Rates of plant succession, carbon and nitrogen accumulation in small-scale tundra chronosequences; an implication for climate change

The rate in which plants are able to colonize and build up soil organic carbon (SOC) and nitrogen (N) in soil are crucial in understanding the effect of environmental changes on high latitude ecosystems via plant community. In this presentation we present high-spatial-resolution data of plant colonization and SOC and N accumulation rates occurring on frost boils that are common in many periglacial landscapes. The diameters of each frost boil ranges from 1 to 3 meters. The distribution of plant community across a frost boil can be identified as a gradient of ongoing primary succession. The primary succession is initiated in the centre of the frost boil every time up-frozen soil is deposited on top of the surface. A subsequent lateral mass-movement of newly deposited soil from the centre of the frost boil towards the rim over time causes the surface soil and plant community to become progressively "older" from the centre towards the rim of the frost boil. In the presented work we constrain the age of the soil surface as a function of distance from the centre of the frost boil towards the rim by using lichenometry dating. With this investigation, we achieve soil age gradients (chronosequences) ranging from approximately from 0 to 300 years for meters-scale.
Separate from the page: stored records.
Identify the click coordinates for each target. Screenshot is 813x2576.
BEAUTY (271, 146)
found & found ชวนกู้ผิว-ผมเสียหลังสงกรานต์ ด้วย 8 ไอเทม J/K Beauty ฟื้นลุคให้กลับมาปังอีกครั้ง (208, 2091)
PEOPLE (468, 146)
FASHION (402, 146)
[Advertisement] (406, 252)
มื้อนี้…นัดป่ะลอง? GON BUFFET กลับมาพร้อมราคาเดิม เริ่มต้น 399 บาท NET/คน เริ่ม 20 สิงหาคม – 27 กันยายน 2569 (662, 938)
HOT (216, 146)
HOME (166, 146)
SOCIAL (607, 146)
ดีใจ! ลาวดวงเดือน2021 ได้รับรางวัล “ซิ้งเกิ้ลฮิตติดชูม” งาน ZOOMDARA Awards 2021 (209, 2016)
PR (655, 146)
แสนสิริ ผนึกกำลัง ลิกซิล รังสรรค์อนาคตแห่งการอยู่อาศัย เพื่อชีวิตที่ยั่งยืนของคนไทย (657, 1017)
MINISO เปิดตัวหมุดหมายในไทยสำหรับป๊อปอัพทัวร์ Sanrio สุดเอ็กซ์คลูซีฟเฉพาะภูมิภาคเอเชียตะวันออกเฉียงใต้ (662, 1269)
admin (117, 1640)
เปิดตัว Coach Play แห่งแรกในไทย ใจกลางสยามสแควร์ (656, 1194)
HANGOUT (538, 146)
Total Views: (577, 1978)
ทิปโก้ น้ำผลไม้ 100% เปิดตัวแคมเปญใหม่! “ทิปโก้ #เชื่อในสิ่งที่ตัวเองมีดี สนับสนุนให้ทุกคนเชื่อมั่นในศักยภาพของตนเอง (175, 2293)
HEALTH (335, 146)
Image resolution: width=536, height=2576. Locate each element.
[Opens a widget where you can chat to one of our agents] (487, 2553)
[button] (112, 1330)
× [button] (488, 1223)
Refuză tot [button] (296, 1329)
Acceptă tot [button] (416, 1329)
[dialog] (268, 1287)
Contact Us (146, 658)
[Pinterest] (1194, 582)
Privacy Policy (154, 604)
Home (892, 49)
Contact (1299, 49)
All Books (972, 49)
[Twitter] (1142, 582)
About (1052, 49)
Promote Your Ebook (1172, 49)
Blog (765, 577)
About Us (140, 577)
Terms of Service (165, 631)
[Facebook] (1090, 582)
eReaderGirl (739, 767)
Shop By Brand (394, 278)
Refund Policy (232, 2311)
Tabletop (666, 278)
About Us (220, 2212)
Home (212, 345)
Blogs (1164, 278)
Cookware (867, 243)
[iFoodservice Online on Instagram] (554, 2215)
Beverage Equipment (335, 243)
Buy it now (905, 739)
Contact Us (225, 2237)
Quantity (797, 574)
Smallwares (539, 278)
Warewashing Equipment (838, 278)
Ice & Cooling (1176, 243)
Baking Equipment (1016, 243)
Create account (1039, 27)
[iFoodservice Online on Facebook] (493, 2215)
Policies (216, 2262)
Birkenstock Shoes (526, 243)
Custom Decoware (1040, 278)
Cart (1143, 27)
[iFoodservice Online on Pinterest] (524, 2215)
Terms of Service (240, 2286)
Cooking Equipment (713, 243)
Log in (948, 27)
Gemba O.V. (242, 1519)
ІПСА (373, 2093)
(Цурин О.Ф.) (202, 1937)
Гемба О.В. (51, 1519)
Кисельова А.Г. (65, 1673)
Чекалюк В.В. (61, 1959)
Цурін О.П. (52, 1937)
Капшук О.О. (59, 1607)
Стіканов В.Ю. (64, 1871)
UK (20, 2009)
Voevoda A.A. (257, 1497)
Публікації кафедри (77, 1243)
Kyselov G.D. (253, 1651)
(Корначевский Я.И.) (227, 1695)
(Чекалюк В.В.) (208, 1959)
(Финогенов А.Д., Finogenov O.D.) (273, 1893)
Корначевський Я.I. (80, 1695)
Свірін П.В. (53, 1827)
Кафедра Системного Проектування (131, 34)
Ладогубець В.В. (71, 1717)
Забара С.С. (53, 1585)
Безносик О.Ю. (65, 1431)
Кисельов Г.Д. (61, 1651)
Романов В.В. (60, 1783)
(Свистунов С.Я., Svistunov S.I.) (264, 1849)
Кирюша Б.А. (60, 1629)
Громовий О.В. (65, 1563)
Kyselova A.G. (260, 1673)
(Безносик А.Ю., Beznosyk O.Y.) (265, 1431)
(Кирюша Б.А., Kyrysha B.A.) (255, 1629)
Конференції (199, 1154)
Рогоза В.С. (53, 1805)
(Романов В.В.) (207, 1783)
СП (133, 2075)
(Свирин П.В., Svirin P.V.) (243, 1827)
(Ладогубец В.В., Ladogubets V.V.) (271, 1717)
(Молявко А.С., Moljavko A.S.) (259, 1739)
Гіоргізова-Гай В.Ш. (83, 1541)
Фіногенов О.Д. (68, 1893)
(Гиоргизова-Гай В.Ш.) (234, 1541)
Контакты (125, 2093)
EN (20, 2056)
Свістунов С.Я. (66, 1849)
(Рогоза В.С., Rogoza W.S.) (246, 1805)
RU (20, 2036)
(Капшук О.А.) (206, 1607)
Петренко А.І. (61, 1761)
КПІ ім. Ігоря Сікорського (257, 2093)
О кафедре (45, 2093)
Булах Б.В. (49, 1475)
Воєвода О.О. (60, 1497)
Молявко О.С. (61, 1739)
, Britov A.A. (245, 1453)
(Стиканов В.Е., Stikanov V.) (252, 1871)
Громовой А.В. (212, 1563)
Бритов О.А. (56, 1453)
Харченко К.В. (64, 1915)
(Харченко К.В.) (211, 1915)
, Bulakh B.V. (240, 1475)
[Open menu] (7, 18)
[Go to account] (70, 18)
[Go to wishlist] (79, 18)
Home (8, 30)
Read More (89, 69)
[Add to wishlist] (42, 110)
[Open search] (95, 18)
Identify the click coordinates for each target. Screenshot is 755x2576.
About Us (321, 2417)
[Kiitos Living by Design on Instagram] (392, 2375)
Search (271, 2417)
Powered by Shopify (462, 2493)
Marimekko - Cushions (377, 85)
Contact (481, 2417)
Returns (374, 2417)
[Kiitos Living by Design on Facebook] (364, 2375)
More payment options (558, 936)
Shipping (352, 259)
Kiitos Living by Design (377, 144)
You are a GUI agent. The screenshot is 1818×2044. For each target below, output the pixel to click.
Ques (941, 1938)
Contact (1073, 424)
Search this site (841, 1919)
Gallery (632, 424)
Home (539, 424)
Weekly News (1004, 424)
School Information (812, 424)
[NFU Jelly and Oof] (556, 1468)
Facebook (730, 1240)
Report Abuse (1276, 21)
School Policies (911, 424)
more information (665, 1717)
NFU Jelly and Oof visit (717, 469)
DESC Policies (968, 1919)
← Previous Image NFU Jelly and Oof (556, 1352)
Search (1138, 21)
We present data from northern Sweden where we have utilized this small-scale variation in soil age to understand how the accumulation rate of SOC and N varies over time in the upper 10 cm of the arctic soil and how the accumulation rates is affected by other ecosystem properties such as temperature, plant diversity, dominant plant functional groups and litter quality. Our key conclusions is that reduced soil frost actions, which is likely to accompany the predicted warming of the Scandinavian arctic, are likely to accelerate the colonization rate of vegetation that will enhance the accumulation of SOC and N. However, one likely side effect of this colonization into previously frost-disturbed system is the decline in spatial heterogeneity of plant community structure in tundra systems. Reference Makoto, K and Klaminder, J. (in review) The influence of non-sorted circles on species diversity of vascular plant, moss and lichens in sub-arctic tundra. Arct Antarct Alp Res.